Tuesday, February 10, 2015

#Penguin change stuns scientists


Yellow-eyed penguin. Adult standing showing wing 'flippers'. Otago Peninsula, January 2006. Image © Craig McKenzie

Dunedin
When yellow-eyed penguins arrived in New Zealand just decades after the country's native waitaha penguin became extinct, it became one of the most rapid prehistoric animal turnovers ever found, University of Otago researchers say.

The team of researchers used carbon dating and DNA analysis of penguin remains from coastal New Zealand to establish the timing of the waitaha's extinction and the colonisation by yellow-eyed penguins from the subantarctic.
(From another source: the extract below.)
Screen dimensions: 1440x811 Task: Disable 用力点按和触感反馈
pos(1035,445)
University of Otago postdoctoral research fellow Dr Nic Rawlence, who carried out the study, said the combination of ecology, archaeology and DNA in this way was new and was also being used to investigate if similar patterns exist with New Zealand sea lions, Stewart Island shags, elephant seals and fur seals.

Previous research had shown at the time of human arrival, New Zealand was inhabited by the waitaha penguin. ''Hunting and habitat change apparently caused the extinction of this unique mainland penguin, before the yellow-eyed penguin later arrived here from the subantarctic,'' Dr Rawlence said.
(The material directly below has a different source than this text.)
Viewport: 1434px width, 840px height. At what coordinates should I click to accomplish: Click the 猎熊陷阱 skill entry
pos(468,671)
The new dating study showed waitaha went extinct around the same time as the giant flightless moa, within 200 years of Polynesian settlement of New Zealand - before 1500 AD. The yellow-eyed penguin then replaced the extinct penguin within about 20 to 30 years, in the early 1500s. ''It's one of the most rapid biological turnovers ever documented.''

Associate Prof Ian Smith, who was also involved in the study, said the very rapid biological shift implied a substantial change in human pressure around that time. ''Interestingly, recent archaeological studies similarly suggest that the Maori population in southern New Zealand declined around 1500 AD, and coincided with a major dietary shift.''

Dr Rawlence said if there had not been the dietary shift from large animals to fish and shellfish, yellow-eyed penguins would not have been able to fill the niche left by the waitaha. ''Yellow-eyeds would have arrived and then become extinct if there hadn't been that change.''

The near absence of the yellow-eyed penguin from the mainland before the extinction of the waitaha was similar to what happened to New Zealand's sea lions.

A University of Otago study published last year found today's sea lions replaced an extinct prehistoric New Zealand sea lion. The Marsden and Allan Wilson Centre-funded research on penguins included team members from the Universities of Auckland, Otago, Adelaide and Oslo, as well as Canterbury Museum and Te Papa.

The team's findings were published this week in the leading international journal Quaternary Science Reviews.